[[ THE RECORDS, beginning ]]
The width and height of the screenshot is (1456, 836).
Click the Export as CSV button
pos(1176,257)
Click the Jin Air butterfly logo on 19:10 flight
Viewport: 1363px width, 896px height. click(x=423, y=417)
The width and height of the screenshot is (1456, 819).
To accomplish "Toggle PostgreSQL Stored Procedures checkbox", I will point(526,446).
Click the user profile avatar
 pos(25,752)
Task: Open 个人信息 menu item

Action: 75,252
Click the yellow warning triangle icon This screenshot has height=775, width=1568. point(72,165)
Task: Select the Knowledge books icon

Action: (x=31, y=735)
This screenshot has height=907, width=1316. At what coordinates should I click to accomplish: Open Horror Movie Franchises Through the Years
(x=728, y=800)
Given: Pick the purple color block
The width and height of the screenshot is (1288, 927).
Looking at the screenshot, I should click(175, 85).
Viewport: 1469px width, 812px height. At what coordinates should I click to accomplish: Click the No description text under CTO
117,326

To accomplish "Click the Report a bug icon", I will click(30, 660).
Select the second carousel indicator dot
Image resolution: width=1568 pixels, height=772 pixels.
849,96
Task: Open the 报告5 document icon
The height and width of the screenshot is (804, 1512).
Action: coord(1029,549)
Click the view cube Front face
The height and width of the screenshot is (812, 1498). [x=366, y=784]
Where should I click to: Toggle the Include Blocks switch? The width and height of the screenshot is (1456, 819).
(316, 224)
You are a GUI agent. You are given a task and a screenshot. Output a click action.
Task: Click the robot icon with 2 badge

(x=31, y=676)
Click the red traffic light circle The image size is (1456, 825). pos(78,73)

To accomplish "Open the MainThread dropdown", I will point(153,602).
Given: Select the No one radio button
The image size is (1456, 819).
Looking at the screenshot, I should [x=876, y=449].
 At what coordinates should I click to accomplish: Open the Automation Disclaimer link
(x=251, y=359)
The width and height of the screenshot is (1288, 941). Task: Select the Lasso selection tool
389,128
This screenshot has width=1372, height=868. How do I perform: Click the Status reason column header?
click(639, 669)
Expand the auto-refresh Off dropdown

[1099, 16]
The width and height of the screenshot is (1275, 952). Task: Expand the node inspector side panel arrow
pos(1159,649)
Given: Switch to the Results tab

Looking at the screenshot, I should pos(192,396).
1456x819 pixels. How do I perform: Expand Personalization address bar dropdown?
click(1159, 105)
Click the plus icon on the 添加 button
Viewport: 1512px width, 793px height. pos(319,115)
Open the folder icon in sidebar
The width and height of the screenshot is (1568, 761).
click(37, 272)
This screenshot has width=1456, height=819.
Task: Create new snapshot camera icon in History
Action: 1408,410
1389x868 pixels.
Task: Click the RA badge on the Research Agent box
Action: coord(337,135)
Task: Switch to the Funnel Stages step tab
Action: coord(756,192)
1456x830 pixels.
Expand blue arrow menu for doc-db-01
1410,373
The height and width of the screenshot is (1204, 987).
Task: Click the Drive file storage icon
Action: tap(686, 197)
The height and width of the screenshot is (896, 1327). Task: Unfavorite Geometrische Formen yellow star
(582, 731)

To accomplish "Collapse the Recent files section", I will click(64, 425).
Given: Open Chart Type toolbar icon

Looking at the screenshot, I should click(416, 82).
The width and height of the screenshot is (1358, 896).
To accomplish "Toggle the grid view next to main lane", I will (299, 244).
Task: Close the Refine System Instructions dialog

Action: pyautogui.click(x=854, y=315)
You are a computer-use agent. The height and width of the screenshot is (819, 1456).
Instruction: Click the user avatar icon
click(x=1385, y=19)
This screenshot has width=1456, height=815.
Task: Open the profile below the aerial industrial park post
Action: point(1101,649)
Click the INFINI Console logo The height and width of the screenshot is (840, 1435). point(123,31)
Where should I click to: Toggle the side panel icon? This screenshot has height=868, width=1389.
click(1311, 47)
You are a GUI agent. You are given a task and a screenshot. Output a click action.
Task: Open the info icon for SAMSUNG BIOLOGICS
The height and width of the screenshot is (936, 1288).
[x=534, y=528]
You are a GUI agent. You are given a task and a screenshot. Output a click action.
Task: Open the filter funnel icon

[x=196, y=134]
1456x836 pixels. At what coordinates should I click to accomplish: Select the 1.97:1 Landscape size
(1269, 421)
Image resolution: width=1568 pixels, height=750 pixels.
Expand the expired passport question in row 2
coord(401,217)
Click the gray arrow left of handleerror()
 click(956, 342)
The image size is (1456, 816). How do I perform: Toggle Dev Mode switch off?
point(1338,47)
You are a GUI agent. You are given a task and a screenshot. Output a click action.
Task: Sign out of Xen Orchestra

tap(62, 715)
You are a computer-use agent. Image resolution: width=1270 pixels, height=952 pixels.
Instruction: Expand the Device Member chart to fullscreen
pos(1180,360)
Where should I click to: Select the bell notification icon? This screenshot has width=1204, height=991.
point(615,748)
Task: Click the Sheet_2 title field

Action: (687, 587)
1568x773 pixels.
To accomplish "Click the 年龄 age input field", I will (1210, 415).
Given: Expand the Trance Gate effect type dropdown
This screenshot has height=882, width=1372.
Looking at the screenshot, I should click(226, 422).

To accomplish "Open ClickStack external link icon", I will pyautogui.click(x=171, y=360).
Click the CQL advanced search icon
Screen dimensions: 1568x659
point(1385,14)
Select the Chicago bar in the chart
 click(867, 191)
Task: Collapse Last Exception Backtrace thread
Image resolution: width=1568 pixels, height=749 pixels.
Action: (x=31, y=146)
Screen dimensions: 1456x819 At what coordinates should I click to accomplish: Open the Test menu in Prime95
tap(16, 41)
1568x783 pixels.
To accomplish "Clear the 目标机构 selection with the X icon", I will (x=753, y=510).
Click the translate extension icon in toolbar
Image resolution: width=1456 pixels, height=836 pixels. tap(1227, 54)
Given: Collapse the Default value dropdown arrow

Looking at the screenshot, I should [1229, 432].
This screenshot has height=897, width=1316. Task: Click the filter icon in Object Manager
[[ THE RECORDS, end ]]
## [WORK REQUEST]
The records above must be transcribed in full, word for word.

## [RESULT OF THIS TASK]
The width and height of the screenshot is (1456, 836).
Click the Export as CSV button
pos(1176,257)
Click the Jin Air butterfly logo on 19:10 flight
Viewport: 1363px width, 896px height. click(x=423, y=417)
The width and height of the screenshot is (1456, 819).
To accomplish "Toggle PostgreSQL Stored Procedures checkbox", I will point(526,446).
Click the user profile avatar
 pos(25,752)
Task: Open 个人信息 menu item

Action: 75,252
Click the yellow warning triangle icon This screenshot has height=775, width=1568. point(72,165)
Task: Select the Knowledge books icon

Action: (x=31, y=735)
This screenshot has height=907, width=1316. At what coordinates should I click to accomplish: Open Horror Movie Franchises Through the Years
(x=728, y=800)
Given: Pick the purple color block
The width and height of the screenshot is (1288, 927).
Looking at the screenshot, I should click(175, 85).
Viewport: 1469px width, 812px height. At what coordinates should I click to accomplish: Click the No description text under CTO
117,326

To accomplish "Click the Report a bug icon", I will click(30, 660).
Select the second carousel indicator dot
Image resolution: width=1568 pixels, height=772 pixels.
849,96
Task: Open the 报告5 document icon
The height and width of the screenshot is (804, 1512).
Action: coord(1029,549)
Click the view cube Front face
The height and width of the screenshot is (812, 1498). [x=366, y=784]
Where should I click to: Toggle the Include Blocks switch? The width and height of the screenshot is (1456, 819).
(316, 224)
You are a GUI agent. You are given a task and a screenshot. Output a click action.
Task: Click the robot icon with 2 badge

(x=31, y=676)
Click the red traffic light circle The image size is (1456, 825). pos(78,73)

To accomplish "Open the MainThread dropdown", I will point(153,602).
Given: Select the No one radio button
The image size is (1456, 819).
Looking at the screenshot, I should [x=876, y=449].
 At what coordinates should I click to accomplish: Open the Automation Disclaimer link
(x=251, y=359)
The width and height of the screenshot is (1288, 941). Task: Select the Lasso selection tool
389,128
This screenshot has width=1372, height=868. How do I perform: Click the Status reason column header?
click(639, 669)
Expand the auto-refresh Off dropdown

[1099, 16]
The width and height of the screenshot is (1275, 952). Task: Expand the node inspector side panel arrow
pos(1159,649)
Given: Switch to the Results tab

Looking at the screenshot, I should pos(192,396).
1456x819 pixels. How do I perform: Expand Personalization address bar dropdown?
click(1159, 105)
Click the plus icon on the 添加 button
Viewport: 1512px width, 793px height. pos(319,115)
Open the folder icon in sidebar
The width and height of the screenshot is (1568, 761).
click(37, 272)
This screenshot has width=1456, height=819.
Task: Create new snapshot camera icon in History
Action: 1408,410
1389x868 pixels.
Task: Click the RA badge on the Research Agent box
Action: coord(337,135)
Task: Switch to the Funnel Stages step tab
Action: coord(756,192)
1456x830 pixels.
Expand blue arrow menu for doc-db-01
1410,373
The height and width of the screenshot is (1204, 987).
Task: Click the Drive file storage icon
Action: tap(686, 197)
The height and width of the screenshot is (896, 1327). Task: Unfavorite Geometrische Formen yellow star
(582, 731)

To accomplish "Collapse the Recent files section", I will click(64, 425).
Given: Open Chart Type toolbar icon

Looking at the screenshot, I should click(416, 82).
The width and height of the screenshot is (1358, 896).
To accomplish "Toggle the grid view next to main lane", I will (299, 244).
Task: Close the Refine System Instructions dialog

Action: pyautogui.click(x=854, y=315)
You are a computer-use agent. The height and width of the screenshot is (819, 1456).
Instruction: Click the user avatar icon
click(x=1385, y=19)
This screenshot has width=1456, height=815.
Task: Open the profile below the aerial industrial park post
Action: point(1101,649)
Click the INFINI Console logo The height and width of the screenshot is (840, 1435). point(123,31)
Where should I click to: Toggle the side panel icon? This screenshot has height=868, width=1389.
click(1311, 47)
You are a GUI agent. You are given a task and a screenshot. Output a click action.
Task: Open the info icon for SAMSUNG BIOLOGICS
The height and width of the screenshot is (936, 1288).
[x=534, y=528]
You are a GUI agent. You are given a task and a screenshot. Output a click action.
Task: Open the filter funnel icon

[x=196, y=134]
1456x836 pixels. At what coordinates should I click to accomplish: Select the 1.97:1 Landscape size
(1269, 421)
Image resolution: width=1568 pixels, height=750 pixels.
Expand the expired passport question in row 2
coord(401,217)
Click the gray arrow left of handleerror()
 click(956, 342)
The image size is (1456, 816). How do I perform: Toggle Dev Mode switch off?
point(1338,47)
You are a GUI agent. You are given a task and a screenshot. Output a click action.
Task: Sign out of Xen Orchestra

tap(62, 715)
You are a computer-use agent. Image resolution: width=1270 pixels, height=952 pixels.
Instruction: Expand the Device Member chart to fullscreen
pos(1180,360)
Where should I click to: Select the bell notification icon? This screenshot has width=1204, height=991.
point(615,748)
Task: Click the Sheet_2 title field

Action: (687, 587)
1568x773 pixels.
To accomplish "Click the 年龄 age input field", I will (1210, 415).
Given: Expand the Trance Gate effect type dropdown
This screenshot has height=882, width=1372.
Looking at the screenshot, I should click(226, 422).

To accomplish "Open ClickStack external link icon", I will pyautogui.click(x=171, y=360).
Click the CQL advanced search icon
Screen dimensions: 1568x659
point(1385,14)
Select the Chicago bar in the chart
 click(867, 191)
Task: Collapse Last Exception Backtrace thread
Image resolution: width=1568 pixels, height=749 pixels.
Action: (x=31, y=146)
Screen dimensions: 1456x819 At what coordinates should I click to accomplish: Open the Test menu in Prime95
tap(16, 41)
1568x783 pixels.
To accomplish "Clear the 目标机构 selection with the X icon", I will (x=753, y=510).
Click the translate extension icon in toolbar
Image resolution: width=1456 pixels, height=836 pixels. tap(1227, 54)
Given: Collapse the Default value dropdown arrow

Looking at the screenshot, I should [1229, 432].
This screenshot has height=897, width=1316. Task: Click the filter icon in Object Manager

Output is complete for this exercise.